Embedded Systems and Computer Architecture Lab

1. GPU Architecture

Rise of General-Purpose GPUs

The GPU was first developed to accelerate graphics processing, where there are a massive amount of instructions which have no dependencies with each other. With the emergence of the multi-core processors,the focus is now on parallel programming, where independent instructions are more favorable to parallelize. Seeing this, the GPU has now been extended to support general purpose instructions as well, by making it programmable on many cores (GPGPU: General-Purpose Programming on Graphics Processing Unit)

What We Are Doing

We model the GPGPU architecture, up to the hardware pipeline and memory hierarchy, consisted of local memory, global memory, constant memory, texture memory, shared memory, registers and buses, in order to increase performance and energy efficiency.
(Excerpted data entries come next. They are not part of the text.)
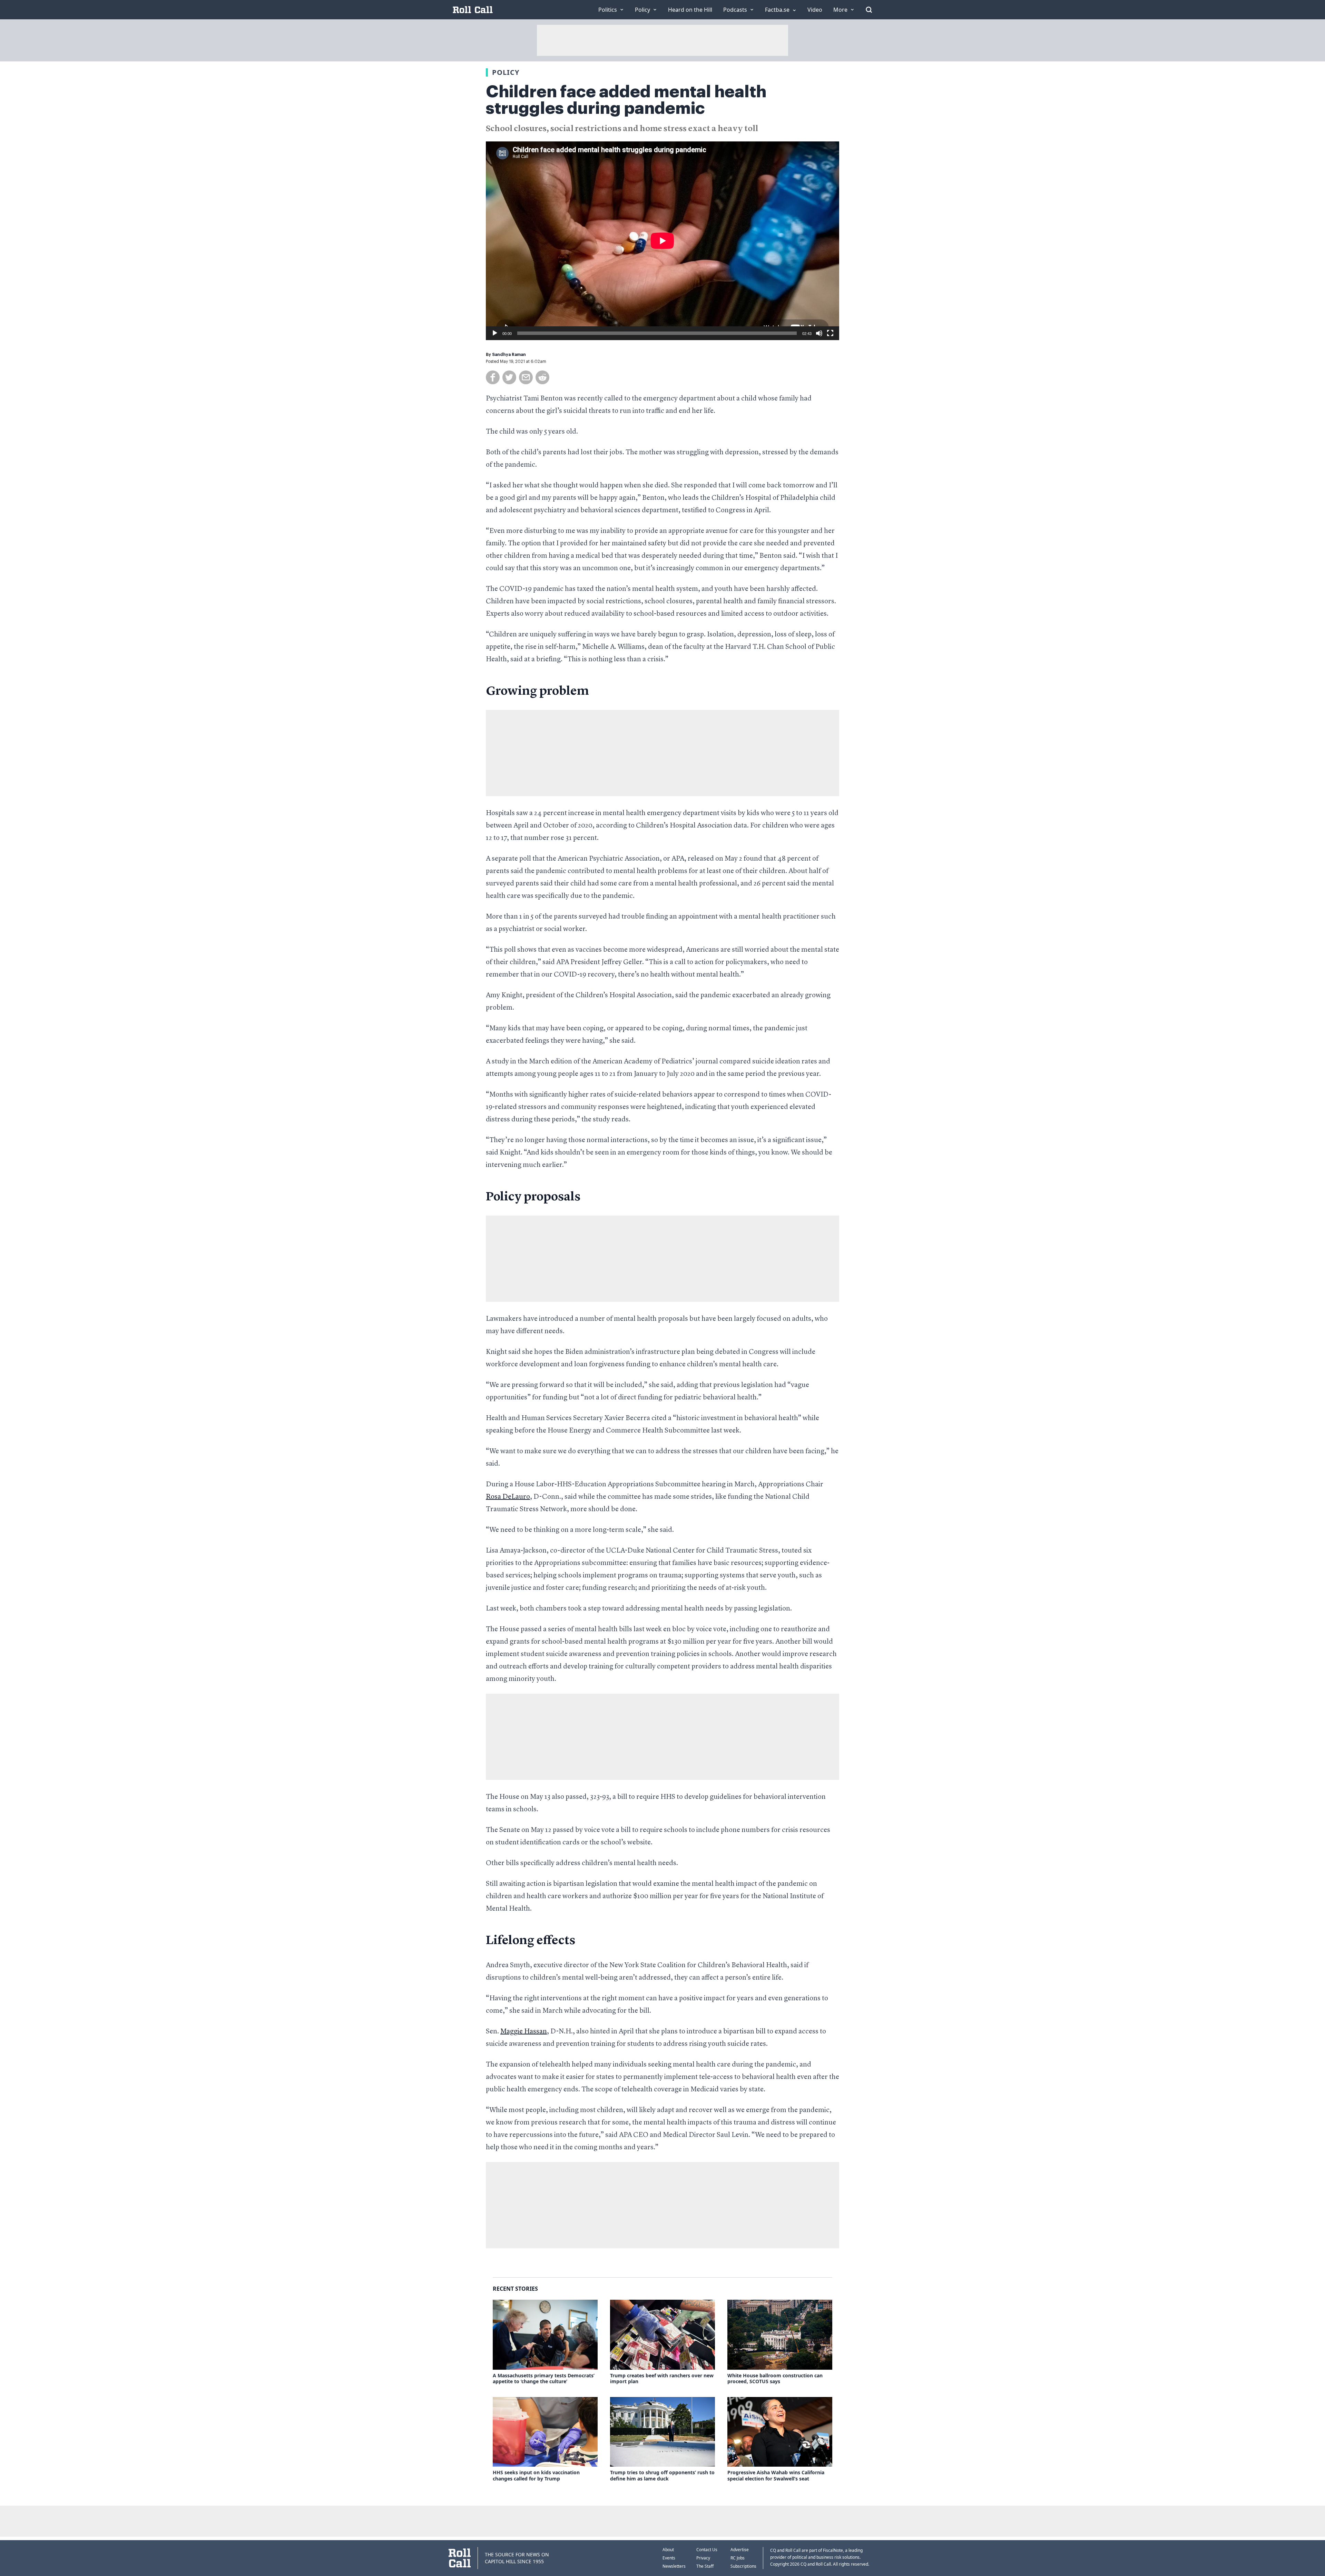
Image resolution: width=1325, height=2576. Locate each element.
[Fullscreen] (830, 333)
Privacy (703, 2558)
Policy (505, 72)
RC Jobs (737, 2558)
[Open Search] (868, 9)
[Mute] (819, 333)
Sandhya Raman (509, 355)
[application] (662, 240)
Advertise (739, 2550)
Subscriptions (743, 2566)
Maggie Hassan (523, 2031)
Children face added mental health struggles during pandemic (626, 100)
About (668, 2550)
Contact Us (706, 2550)
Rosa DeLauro (508, 1497)
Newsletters (674, 2566)
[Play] (494, 333)
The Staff (705, 2566)
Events (668, 2558)
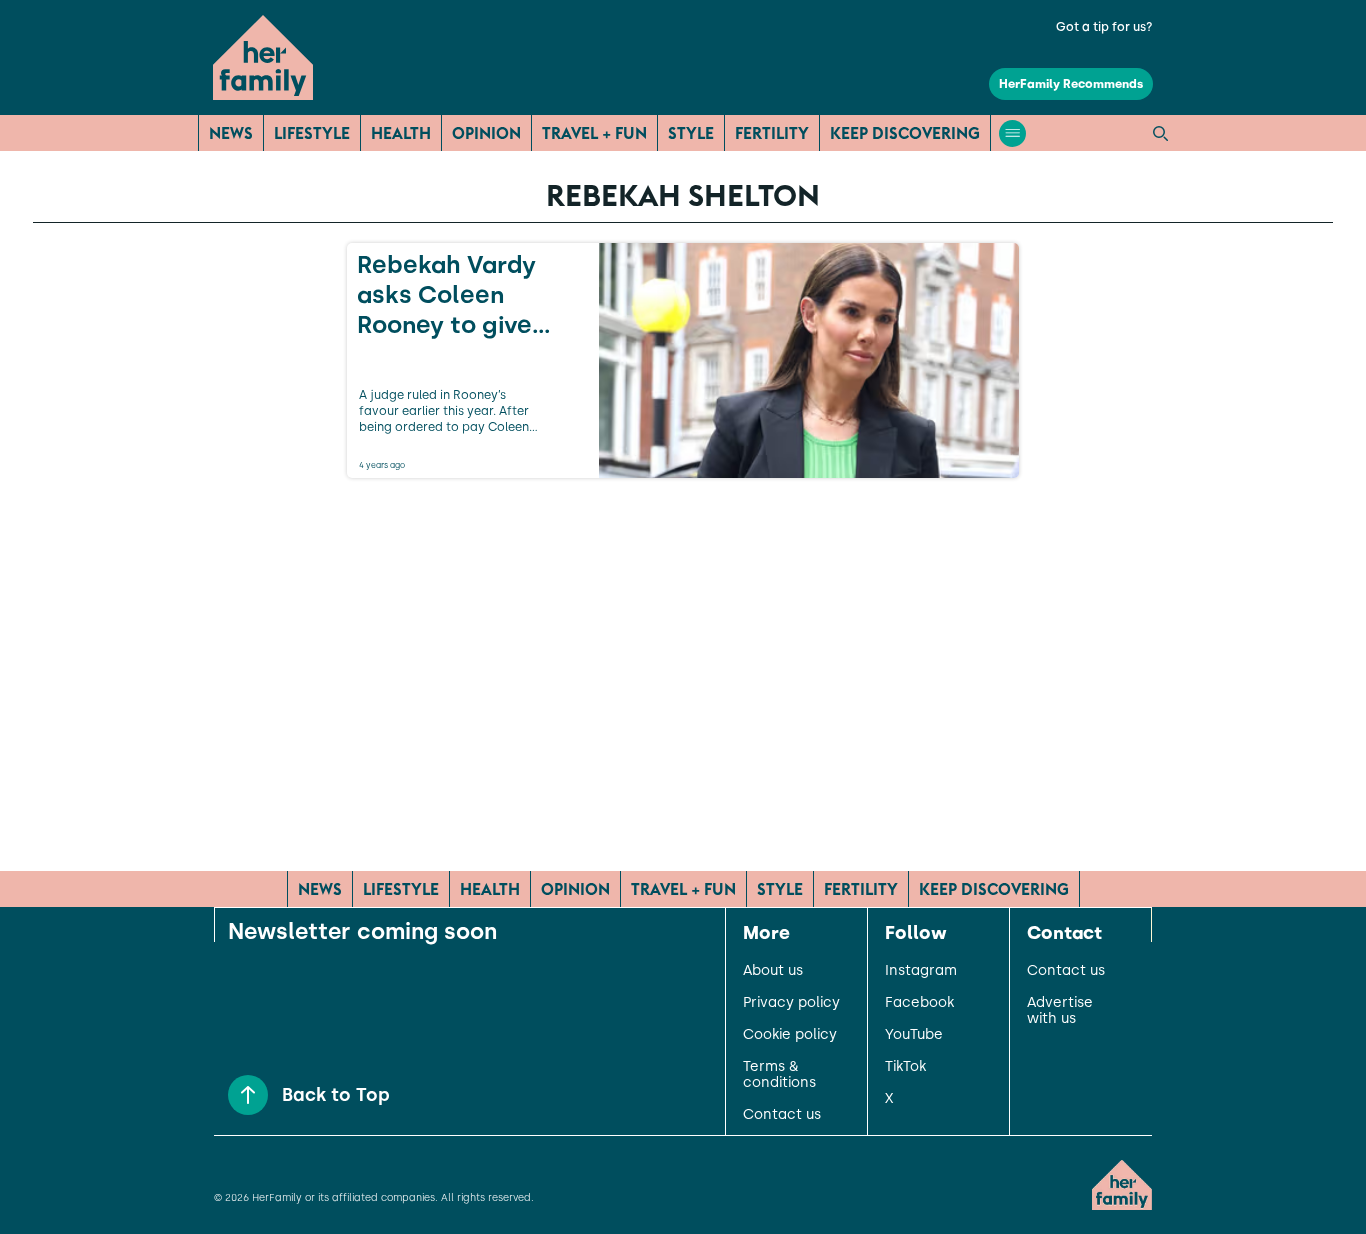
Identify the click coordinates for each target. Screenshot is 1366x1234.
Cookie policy (790, 1035)
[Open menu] (1012, 133)
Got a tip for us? (1104, 27)
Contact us (782, 1115)
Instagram (921, 971)
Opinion (486, 133)
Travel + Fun (594, 133)
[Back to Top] (248, 1095)
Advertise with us (1060, 1011)
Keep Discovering (905, 133)
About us (773, 971)
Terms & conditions (779, 1075)
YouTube (914, 1035)
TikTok (905, 1067)
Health (401, 133)
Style (691, 133)
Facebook (919, 1003)
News (231, 133)
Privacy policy (791, 1003)
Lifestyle (312, 133)
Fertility (772, 133)
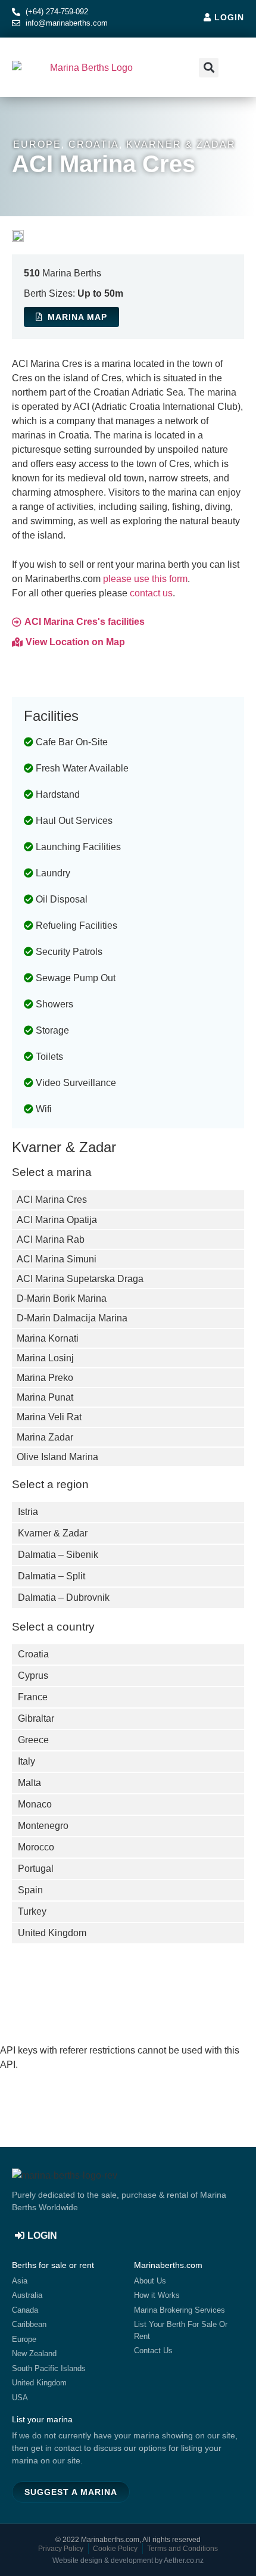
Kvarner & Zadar (181, 144)
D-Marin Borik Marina (62, 1298)
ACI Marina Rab (51, 1239)
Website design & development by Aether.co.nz (128, 2560)
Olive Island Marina (57, 1457)
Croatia (93, 144)
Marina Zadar (45, 1437)
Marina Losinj (45, 1358)
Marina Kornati (48, 1338)
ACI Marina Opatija (57, 1220)
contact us (151, 593)
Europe (37, 144)
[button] (232, 67)
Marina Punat (45, 1397)
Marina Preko (45, 1378)
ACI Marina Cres (52, 1199)
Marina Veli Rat (49, 1417)
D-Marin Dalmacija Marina (72, 1318)
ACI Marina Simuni (56, 1259)
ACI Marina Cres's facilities (84, 622)
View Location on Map (75, 642)
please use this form (145, 579)
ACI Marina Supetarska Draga (80, 1279)
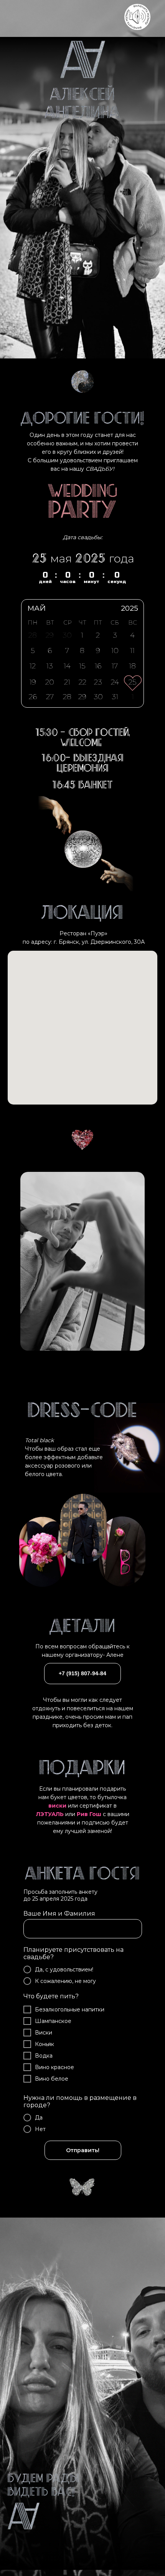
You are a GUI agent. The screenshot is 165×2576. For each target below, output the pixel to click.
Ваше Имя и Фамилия (59, 1913)
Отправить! (82, 2150)
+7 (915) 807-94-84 (82, 1673)
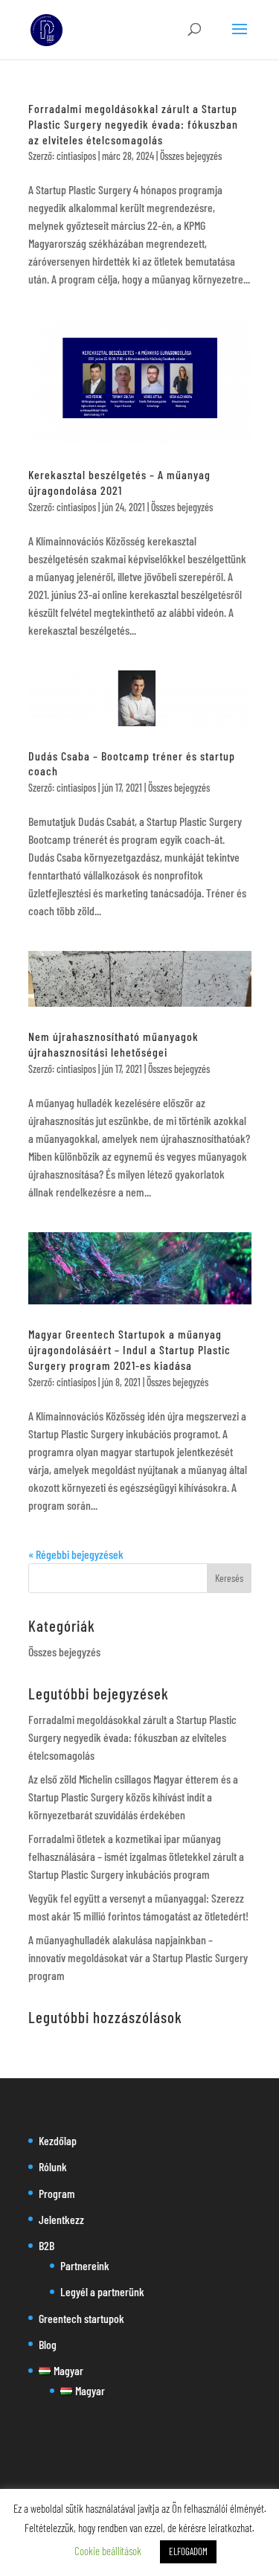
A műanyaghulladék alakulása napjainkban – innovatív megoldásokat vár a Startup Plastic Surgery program (138, 1957)
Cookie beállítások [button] (107, 2550)
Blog (48, 2344)
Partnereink (84, 2265)
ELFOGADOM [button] (188, 2551)
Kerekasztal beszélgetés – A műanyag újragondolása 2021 (119, 482)
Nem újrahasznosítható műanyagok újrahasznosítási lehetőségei (113, 1044)
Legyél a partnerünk (102, 2291)
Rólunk (53, 2166)
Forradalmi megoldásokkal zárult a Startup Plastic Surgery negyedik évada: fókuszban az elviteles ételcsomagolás (133, 124)
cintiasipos (76, 156)
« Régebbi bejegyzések (76, 1554)
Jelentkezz (61, 2219)
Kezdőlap (58, 2140)
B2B (46, 2245)
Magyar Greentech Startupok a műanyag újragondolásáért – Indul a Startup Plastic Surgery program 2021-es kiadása (129, 1349)
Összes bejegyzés (191, 156)
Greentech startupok (81, 2318)
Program (57, 2193)
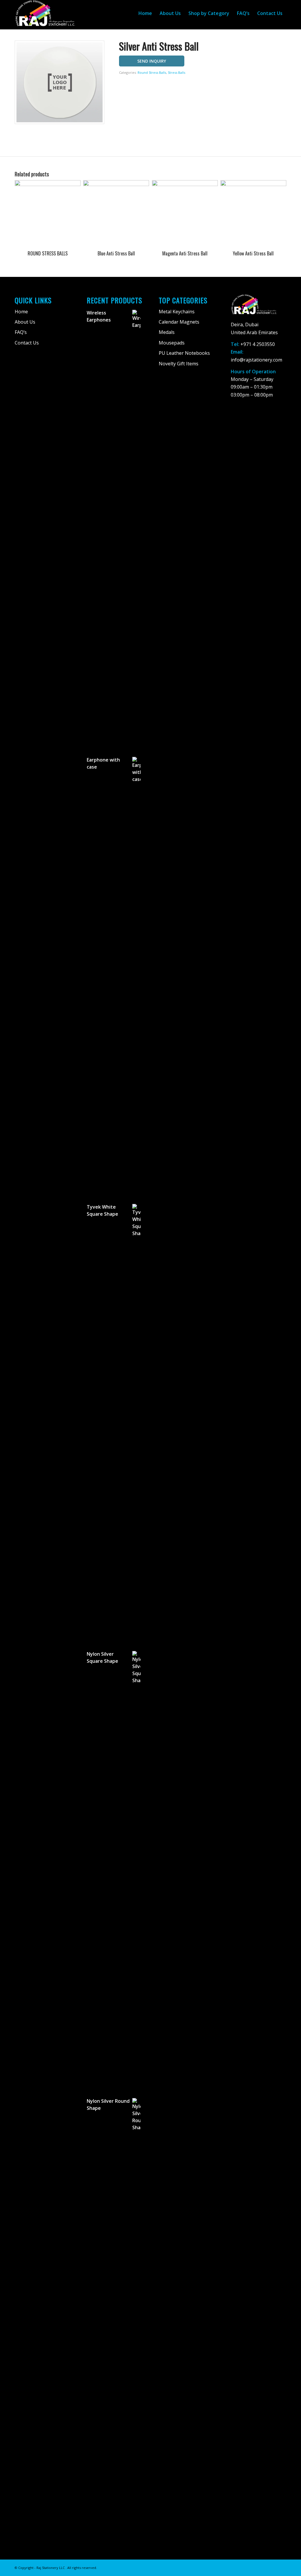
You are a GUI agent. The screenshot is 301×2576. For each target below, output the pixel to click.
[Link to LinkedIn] (281, 2566)
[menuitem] (145, 13)
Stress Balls (176, 72)
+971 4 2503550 (257, 344)
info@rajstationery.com (256, 360)
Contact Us (27, 342)
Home (21, 311)
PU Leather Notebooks (184, 353)
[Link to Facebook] (264, 2566)
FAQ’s (21, 332)
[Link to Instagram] (273, 2566)
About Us (25, 322)
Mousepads (172, 342)
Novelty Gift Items (178, 363)
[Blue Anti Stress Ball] (296, 1288)
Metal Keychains (177, 311)
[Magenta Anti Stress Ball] (4, 1288)
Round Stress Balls (152, 72)
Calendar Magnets (179, 322)
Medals (167, 332)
The architectures are evaluated by a simulator implemented in C/C++, and virtually executing the instructions of the CUDA programming language

Publications:

"Linebacker: Preserving Victim Cache Lines in Idle Register Files of GPUs " ISCA'19
"FineReg: Fine-Grained Register File Management for Augmenting GPU Throughput" MICRO'18
"WIR: Warp Instruction Reuse to Minimize Repeated Computations in GPUs" HPCA'18

2. Neural Processing Unit

What is a Neural Network?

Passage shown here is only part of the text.